Mortgage Rate Predictions for 2013: Why 4% Is the Line for 2013

Mortgage Rate Predictions for 2013 Suggest that the Rate Recovery Shouldn’t Push 30-Year FRMs Up Over 4%. There Are a Few Reasons Why This Is a Reasonable Prediction.

Mortgage Rate Predictions 2013

At the outset of the year, expert mortgage rate predictions for 2013 expected minor increases up from the record lows of late 2012. Early in 2013, it even looked like they had been too conservative about how good rates would stay for borrowers, but by mid Spring, benchmarks for 15 and 30-year FRMs had begun to recover a bit. Predictions of below 3.75% at the highest changed to “hovering around 4%.” That’s still an incredible rate for borrowers compared to historical precedent, but the question is obviously whether rates will actually do what experts expect or if they will again prove that the pros are often little better than the average educated guess. There are a few strong arguments for why mortgage rates should stay around 4% for the rest of the year and into the early part of 2014.

The first is that the most important factor that contributed to record lows remains; the Federal Reserve Bank is continuing its strategy of quantitative easing by buying mortgage-backed securities and using other tools in an effort to keep rates low so people have access to affordable financing. This is one of the most powerful forces in the global economy for keeping interest rates down because if the Fed wants to keep a lid on inflation, they have lots of tools to slow down the economy and directly impact the primary interest rate benchmark.

But if that’s the case, why did rates go up at all? There are other forces than the Fed that also influence mortgage rates, especially if you start looking at the what rates banks will actually offer, referred to as the “best executable” rate, which is typically a point or more above benchmark rates. The most obvious is that banks and rates respond to expectations. So if they think some force will push the rate up in the future, they adjust their rates up no so they won’t lose money on loans when those rates do materialize. This is because of things like fixed-rate mortgages, which cost banks a lot of money if they let you lock in an unsustainably low rate and then rates climb. You’ll have their cash, so they can’t loan it out at better rates, and you won’t have any incentive to pay it off quickly because you can make more money by investing at those higher rates than you would save by paying off early.

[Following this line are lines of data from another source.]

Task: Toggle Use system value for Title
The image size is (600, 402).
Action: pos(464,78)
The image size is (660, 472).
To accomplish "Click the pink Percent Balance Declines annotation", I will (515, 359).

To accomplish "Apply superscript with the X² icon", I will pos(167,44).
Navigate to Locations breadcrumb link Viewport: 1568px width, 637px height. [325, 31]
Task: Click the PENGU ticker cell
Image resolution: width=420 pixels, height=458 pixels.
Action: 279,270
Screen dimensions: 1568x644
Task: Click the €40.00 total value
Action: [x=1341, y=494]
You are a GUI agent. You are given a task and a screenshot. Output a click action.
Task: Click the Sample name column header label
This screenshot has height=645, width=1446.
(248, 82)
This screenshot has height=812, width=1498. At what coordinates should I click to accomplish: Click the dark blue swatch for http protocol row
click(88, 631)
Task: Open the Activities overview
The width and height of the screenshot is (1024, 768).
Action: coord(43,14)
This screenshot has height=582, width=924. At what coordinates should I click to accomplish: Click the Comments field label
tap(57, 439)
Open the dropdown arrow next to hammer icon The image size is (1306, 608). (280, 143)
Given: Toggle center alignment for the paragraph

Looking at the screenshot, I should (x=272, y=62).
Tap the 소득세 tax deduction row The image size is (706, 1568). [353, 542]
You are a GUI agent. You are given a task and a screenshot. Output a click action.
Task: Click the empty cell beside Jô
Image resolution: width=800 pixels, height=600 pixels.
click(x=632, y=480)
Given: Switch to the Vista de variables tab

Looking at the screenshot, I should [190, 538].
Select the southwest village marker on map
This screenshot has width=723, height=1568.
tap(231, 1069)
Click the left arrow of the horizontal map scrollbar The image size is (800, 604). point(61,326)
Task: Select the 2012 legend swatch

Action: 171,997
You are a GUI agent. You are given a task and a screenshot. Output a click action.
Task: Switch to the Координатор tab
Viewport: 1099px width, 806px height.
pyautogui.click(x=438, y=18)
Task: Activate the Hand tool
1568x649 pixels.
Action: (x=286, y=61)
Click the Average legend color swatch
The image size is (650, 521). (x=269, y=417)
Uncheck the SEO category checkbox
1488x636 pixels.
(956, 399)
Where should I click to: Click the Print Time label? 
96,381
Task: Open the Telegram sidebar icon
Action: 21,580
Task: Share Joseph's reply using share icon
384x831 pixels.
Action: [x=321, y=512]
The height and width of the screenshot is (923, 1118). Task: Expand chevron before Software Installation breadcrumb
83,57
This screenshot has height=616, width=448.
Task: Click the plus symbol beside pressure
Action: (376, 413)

So things like the last Jobs Report, which suggested that the economy is finally recovering to a reasonable degree, exerted some upward pressure on all interest rates. Further, multiple reports from big industry names came out in the spring indicated that purchases of existing houses and new constructions had begun to increase again, another sign that borrowers’ demand for loans should be exerting upward pressure on mortgage rates.

The Fed then responded to all this news by announcing that it would begin tapering off some of its easy policies, especially buying mortgage-backed securities, at some point in the future. Although they assured everyone that they’d continue through 2013, albeit maybe at a reduced scale, this precipitated the big jumps in rates through Spring.

So you can look at the factors that led to the drop initially – a sluggish economy and housing market coupled with deliberate Fed policies to keep rates down – and the events that led to the spike, and see that after the spikes rate changes started to stabilize. This offers the first and strongest piece of evidence that stabilizing mortgage rate predictions for 2013 might prove accurate. Banks and markets have adjusted to all this new information and it would take another major announcement or a surprising leap in activity to make them feel safe about raising rates more. The Fed’s actual continuation of its easing policy has helped to calm concerns that they’d begin relaxing purchases in the immediate future, further contributing to rate change stabilization.

On top of the fact that rates have stabilized and adjusted to these forces, the reality is that if rates and the economy started to heat up much more quickly or increases for the year went up much more, the Fed would be likely to act to prevent harmful inflation. Any such action would constrain interest rates including mortgage rates, helping keep them from going much over 4% in 2013.

However, while the average should stay well below 4% and the daily rate should flirt with that number, it’s important to note that a number of pros are emphasizing rate volatility, especially with regard to mortgage rates. So while you can bet that you don’t miss out on much if you’re looking at a benchmark rate of 3.85% today and you wait, there is a chance that you’ll have to sit through a few agonizing days or a week where the rate jumps as much as .1% or .15% over that week before settling back down. So as long as you are either ready to jump or can wait it out, these mortgage rate predictions for 2013 should prove useful for your mortgage plans.